Article Text
Abstract
Background GS-1423 is a first-in-class bifunctional molecule comprised of an anti-CD73 antibody fused to the extracellular domain of TGFβ receptor II (TGFβRII). GS-1423 is designed to inhibit CD73-mediated adenosine production and neutralize active TGFβ within the tumor microenvironment. Dual antagonism of these 2 broadly immunosuppressive barriers is anticipated to facilitate productive anti-tumor immunity.

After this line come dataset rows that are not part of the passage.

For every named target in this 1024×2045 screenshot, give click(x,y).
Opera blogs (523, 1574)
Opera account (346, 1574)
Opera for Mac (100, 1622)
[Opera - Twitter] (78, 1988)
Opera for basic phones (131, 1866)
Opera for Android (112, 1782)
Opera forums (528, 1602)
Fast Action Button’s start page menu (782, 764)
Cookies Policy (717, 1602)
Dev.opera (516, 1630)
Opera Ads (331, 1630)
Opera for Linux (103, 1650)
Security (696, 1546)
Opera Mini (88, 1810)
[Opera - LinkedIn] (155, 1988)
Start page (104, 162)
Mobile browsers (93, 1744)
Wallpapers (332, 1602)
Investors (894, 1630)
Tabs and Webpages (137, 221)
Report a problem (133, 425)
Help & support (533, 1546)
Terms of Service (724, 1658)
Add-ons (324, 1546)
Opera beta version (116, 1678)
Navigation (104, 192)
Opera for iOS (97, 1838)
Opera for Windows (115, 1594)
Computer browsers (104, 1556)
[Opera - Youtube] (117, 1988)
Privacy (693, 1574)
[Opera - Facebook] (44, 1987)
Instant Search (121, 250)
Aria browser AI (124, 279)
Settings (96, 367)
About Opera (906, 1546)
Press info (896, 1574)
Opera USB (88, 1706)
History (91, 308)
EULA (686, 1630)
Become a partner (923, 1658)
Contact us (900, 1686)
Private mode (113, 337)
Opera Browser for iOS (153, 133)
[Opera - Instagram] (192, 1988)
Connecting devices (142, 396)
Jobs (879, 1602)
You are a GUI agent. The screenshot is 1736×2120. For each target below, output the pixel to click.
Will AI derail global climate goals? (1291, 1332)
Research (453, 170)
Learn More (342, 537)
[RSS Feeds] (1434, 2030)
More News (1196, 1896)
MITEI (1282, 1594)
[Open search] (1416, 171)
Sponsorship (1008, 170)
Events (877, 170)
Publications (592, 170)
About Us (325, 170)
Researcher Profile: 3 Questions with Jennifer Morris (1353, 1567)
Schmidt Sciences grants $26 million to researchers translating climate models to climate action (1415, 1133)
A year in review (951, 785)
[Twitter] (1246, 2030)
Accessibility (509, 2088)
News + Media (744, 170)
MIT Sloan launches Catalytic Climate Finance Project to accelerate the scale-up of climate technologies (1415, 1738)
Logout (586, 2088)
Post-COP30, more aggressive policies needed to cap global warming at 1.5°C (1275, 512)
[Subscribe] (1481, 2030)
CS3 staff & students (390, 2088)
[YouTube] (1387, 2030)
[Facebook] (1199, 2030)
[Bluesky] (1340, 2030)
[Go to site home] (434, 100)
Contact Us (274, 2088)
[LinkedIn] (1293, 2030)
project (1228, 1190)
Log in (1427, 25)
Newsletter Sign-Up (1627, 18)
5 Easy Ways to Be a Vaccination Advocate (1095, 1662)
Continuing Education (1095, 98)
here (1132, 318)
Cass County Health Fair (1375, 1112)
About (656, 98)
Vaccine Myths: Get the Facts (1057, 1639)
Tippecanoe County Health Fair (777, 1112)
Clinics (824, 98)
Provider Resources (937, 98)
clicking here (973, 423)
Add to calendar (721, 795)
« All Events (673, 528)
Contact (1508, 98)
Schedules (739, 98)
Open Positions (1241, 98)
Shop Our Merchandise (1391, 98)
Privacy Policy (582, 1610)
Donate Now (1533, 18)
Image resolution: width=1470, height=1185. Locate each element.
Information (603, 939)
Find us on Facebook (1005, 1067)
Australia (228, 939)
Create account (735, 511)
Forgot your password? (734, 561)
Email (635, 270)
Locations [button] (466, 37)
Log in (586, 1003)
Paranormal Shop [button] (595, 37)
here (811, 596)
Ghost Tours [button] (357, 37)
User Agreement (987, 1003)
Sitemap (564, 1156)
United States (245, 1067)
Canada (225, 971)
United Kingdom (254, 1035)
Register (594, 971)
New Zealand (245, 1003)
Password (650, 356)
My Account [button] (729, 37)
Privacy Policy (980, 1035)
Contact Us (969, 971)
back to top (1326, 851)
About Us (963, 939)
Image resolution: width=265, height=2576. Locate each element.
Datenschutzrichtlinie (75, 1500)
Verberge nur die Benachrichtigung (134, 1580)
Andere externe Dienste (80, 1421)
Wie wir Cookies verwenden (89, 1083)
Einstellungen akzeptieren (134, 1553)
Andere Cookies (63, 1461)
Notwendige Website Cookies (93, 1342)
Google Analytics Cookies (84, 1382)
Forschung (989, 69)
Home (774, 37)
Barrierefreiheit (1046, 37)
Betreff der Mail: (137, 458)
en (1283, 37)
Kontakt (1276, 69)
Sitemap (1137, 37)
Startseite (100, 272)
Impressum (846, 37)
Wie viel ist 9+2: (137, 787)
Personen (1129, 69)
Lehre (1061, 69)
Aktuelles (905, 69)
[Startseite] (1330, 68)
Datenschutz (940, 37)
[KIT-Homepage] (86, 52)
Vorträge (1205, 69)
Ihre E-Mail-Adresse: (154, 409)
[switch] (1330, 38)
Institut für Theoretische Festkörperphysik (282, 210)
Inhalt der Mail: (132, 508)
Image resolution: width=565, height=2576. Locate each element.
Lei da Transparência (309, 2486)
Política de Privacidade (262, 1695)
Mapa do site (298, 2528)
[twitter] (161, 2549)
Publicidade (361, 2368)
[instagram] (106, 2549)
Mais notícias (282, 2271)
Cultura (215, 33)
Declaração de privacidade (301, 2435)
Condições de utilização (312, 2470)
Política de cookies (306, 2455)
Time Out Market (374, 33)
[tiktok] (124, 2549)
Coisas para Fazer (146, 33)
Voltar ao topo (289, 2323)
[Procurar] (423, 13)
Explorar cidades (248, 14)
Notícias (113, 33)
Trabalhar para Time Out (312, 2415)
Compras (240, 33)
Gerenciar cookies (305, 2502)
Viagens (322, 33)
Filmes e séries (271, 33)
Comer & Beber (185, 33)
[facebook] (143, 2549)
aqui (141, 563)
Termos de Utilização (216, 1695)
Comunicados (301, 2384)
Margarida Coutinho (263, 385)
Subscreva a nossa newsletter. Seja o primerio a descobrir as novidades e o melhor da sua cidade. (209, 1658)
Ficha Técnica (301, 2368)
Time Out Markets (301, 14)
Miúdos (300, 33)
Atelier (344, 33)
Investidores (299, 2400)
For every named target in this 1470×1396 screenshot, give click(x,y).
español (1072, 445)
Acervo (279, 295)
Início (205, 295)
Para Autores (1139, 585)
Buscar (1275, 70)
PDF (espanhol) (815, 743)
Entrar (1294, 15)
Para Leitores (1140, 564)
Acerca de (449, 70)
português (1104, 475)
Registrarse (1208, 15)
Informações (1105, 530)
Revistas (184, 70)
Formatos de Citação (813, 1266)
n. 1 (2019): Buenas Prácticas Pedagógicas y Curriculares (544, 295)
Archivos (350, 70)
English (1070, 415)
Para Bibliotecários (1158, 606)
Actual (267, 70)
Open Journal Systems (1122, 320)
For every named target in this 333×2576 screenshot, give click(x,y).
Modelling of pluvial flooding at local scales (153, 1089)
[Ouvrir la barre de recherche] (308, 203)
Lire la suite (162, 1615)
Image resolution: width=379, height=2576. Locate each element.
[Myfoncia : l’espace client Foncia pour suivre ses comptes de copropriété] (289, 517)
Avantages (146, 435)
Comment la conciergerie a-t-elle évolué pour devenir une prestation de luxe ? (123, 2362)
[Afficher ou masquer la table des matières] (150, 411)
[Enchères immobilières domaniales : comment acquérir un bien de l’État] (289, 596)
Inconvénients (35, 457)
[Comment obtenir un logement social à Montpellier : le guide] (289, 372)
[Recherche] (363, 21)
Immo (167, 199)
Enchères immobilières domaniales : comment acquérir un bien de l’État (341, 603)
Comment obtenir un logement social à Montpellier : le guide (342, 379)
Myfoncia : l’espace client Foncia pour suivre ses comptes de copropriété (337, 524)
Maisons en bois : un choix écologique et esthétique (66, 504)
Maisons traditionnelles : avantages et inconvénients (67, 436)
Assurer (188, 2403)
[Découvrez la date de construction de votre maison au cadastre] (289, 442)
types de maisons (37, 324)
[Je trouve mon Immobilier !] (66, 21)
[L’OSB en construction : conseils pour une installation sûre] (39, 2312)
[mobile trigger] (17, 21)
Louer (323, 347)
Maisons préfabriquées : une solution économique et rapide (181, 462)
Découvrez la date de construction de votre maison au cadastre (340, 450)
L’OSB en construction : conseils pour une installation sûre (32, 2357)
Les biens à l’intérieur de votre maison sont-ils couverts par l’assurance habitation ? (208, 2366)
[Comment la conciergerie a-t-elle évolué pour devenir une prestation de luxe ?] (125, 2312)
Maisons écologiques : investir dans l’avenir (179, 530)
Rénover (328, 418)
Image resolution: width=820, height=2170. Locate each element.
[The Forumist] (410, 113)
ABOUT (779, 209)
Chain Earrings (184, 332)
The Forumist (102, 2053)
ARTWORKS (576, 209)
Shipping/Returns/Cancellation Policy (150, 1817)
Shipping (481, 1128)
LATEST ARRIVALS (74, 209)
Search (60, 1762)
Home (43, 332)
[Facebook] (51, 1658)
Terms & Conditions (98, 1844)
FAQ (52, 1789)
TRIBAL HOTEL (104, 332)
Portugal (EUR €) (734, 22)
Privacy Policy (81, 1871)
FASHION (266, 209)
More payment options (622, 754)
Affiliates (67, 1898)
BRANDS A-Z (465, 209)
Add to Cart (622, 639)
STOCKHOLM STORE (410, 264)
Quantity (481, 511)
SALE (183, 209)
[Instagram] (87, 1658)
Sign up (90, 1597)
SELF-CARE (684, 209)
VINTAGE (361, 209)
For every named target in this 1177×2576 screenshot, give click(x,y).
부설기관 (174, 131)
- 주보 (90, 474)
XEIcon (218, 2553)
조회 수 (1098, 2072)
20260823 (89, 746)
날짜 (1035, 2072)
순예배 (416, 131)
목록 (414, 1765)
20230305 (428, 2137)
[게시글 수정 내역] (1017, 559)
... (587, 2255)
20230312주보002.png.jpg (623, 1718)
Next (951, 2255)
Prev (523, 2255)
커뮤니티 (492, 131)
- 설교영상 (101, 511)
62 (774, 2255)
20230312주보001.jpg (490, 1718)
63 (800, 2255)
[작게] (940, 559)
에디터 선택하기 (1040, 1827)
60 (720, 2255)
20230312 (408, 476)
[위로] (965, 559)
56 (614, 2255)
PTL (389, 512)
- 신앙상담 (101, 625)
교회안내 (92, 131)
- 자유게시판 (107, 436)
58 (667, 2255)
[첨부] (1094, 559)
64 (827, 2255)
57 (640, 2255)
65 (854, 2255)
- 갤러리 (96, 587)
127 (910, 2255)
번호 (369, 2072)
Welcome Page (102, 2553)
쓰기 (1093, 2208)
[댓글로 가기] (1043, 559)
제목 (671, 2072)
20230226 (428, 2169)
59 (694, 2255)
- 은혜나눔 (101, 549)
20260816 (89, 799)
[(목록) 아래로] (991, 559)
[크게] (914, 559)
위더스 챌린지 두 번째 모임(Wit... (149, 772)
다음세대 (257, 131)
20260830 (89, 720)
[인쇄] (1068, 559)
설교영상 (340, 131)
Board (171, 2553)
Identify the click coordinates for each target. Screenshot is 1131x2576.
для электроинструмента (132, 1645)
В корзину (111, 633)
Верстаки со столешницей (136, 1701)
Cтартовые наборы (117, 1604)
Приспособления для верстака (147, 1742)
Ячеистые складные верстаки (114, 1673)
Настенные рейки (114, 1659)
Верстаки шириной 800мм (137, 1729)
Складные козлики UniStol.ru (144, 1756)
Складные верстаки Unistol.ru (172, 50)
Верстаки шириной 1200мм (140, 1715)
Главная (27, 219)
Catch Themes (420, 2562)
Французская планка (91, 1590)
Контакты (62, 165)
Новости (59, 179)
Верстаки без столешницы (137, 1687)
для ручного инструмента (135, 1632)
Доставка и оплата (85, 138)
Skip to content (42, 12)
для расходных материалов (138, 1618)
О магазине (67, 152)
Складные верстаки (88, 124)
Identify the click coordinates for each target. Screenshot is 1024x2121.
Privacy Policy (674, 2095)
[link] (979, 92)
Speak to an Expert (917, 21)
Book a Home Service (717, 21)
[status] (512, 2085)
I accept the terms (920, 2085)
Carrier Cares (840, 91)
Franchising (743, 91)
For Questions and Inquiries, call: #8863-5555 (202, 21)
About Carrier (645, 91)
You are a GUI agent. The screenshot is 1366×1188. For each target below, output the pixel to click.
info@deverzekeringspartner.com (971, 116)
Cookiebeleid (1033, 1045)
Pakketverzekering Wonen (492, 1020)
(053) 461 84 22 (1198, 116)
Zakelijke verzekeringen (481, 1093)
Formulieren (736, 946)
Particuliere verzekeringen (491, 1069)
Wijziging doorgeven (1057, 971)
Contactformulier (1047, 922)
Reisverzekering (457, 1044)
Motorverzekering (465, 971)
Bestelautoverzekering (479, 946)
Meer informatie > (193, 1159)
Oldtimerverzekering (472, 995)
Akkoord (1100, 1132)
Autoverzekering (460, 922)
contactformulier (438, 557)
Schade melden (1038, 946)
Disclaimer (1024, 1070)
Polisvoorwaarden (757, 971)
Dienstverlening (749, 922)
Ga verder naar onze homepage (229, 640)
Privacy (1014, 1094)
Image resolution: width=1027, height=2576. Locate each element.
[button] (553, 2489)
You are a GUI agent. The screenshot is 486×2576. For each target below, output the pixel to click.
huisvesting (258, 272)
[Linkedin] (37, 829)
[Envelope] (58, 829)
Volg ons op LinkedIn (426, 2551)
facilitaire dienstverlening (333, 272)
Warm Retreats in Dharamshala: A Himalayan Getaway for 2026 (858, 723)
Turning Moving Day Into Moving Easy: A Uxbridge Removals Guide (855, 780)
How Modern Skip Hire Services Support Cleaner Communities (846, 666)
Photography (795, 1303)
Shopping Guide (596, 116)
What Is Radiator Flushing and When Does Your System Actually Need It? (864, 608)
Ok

Methods This open label Phase 1a study (NCT03954704) evaluated the safety, tolerability, and pharmacokinetics of GS-1423. Exploratory biomarkers included the evaluation of the inhibition of GS-1423 targets, i.e.CD73 and TGFβ, in the periphery. Biomarker assessments were performed in serial blood samples from patients receiving GS-1423 every two weeks (Q2W). Biomarker assays, unless otherwise stated, were custom built and qualified to measure the following: 1) TGF-beta 1/2/3 (Luminex, Bio-Rad) in platelet poor plasma, 2) CD73 target occupancy (TO) on B and CD8 T cells in whole blood, 3) free soluble CD73 (sCD73) not bound to GS-1423, and 4) sCD73 activity in platelet poor plasma. Biomarker values were plotted longitudinally by patient and by dose.
Results A dose dependent decrease in TGF-beta 1/2/3 in plasma of patients was observed on treatment. There was no detectable TGFβ at the 20 mg/kg dose level and above at 2 hours post first dose and for the duration of the Q2W dosing interval. A dose dependent increase in CD73 TO on B and CD8 T cells was also observed with treatment, and complete TO was achieved at 20 mg/kg and above at 2 hours post first dose for the duration of the Q2W dosing interval. Free sCD73 decreased at 2 hours post first dose, while remaining above the lower limit of quantitation, and then increased above baseline after 24 hours post-dose at the 3 mg/kg dose level and above. The sCD73 activity in blood correlated with changes in free sCD73 levels.
Conclusions Blood biomarker analyses of GS-1423 in patients with advanced solid tumors demonstrated undetectable soluble TGFβ1/2/3 and complete TO of CD73 on B and T cells at the 20 mg/kg dose level and above. The mechanism underlying the increase in sCD73 following GS-1423 treatment remains to be elucidated.
Ethics Approval The study obtained ethics approval from the IRB/IEC and all participants gave informed consent before taking part in the study.